▶ _TASK TO COMPLETE_
Convert the entries from the line that contains "Click the Indonesia flag in standings table" through the line that contains "click(73, 170)", both included, into a Markdown table with the columns Row and Text. Put a row number under Row and each line under Text, skip blank lines, and leave the pictures out.

▶ _SOURCE DATA_
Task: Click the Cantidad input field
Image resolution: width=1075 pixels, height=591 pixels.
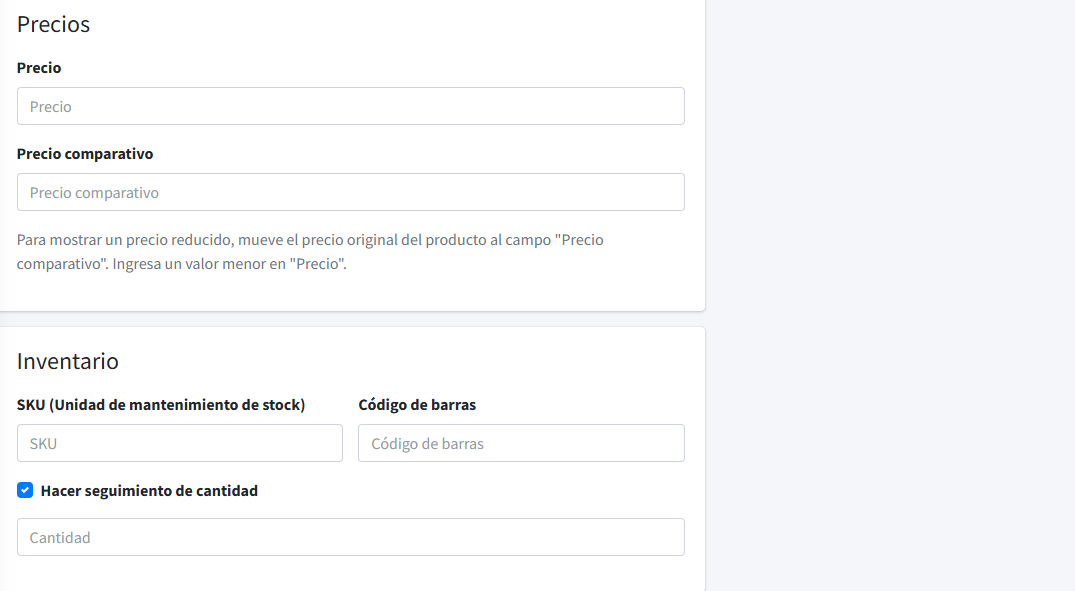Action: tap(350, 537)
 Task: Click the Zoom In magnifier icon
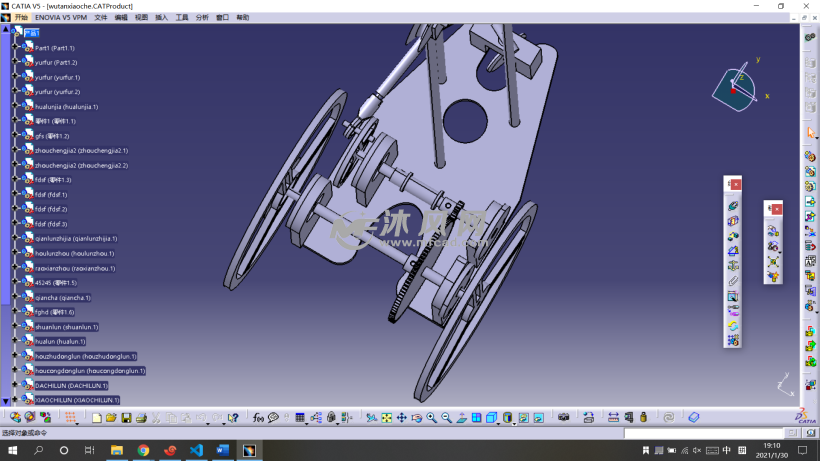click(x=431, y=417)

---

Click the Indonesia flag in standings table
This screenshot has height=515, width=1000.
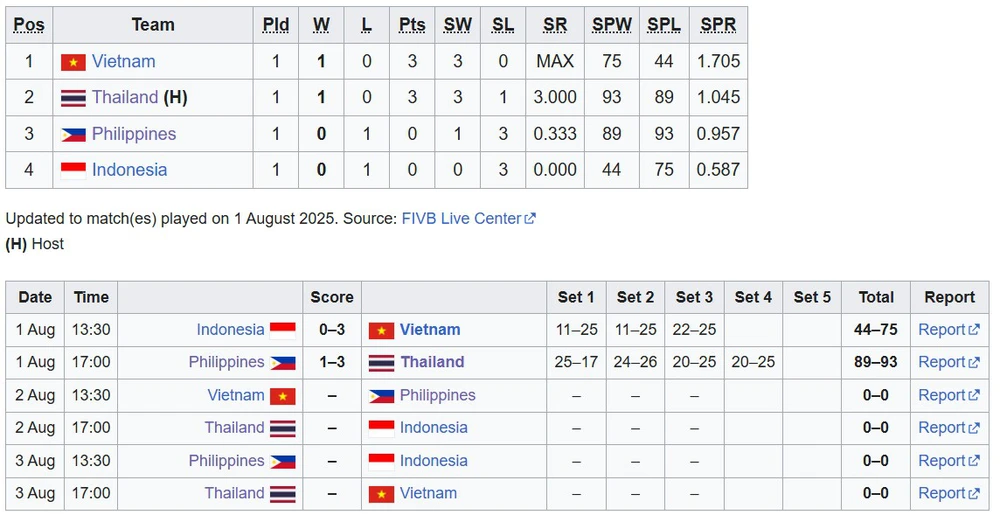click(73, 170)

* * *

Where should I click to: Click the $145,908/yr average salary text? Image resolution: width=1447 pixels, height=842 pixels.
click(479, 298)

▶ _OUTPUT OF THE TASK_
| Row | Text |
|---|---|
| 1 | Click the Indonesia flag in standings table |
| 2 | This screenshot has height=515, width=1000. |
| 3 | click(73, 170) |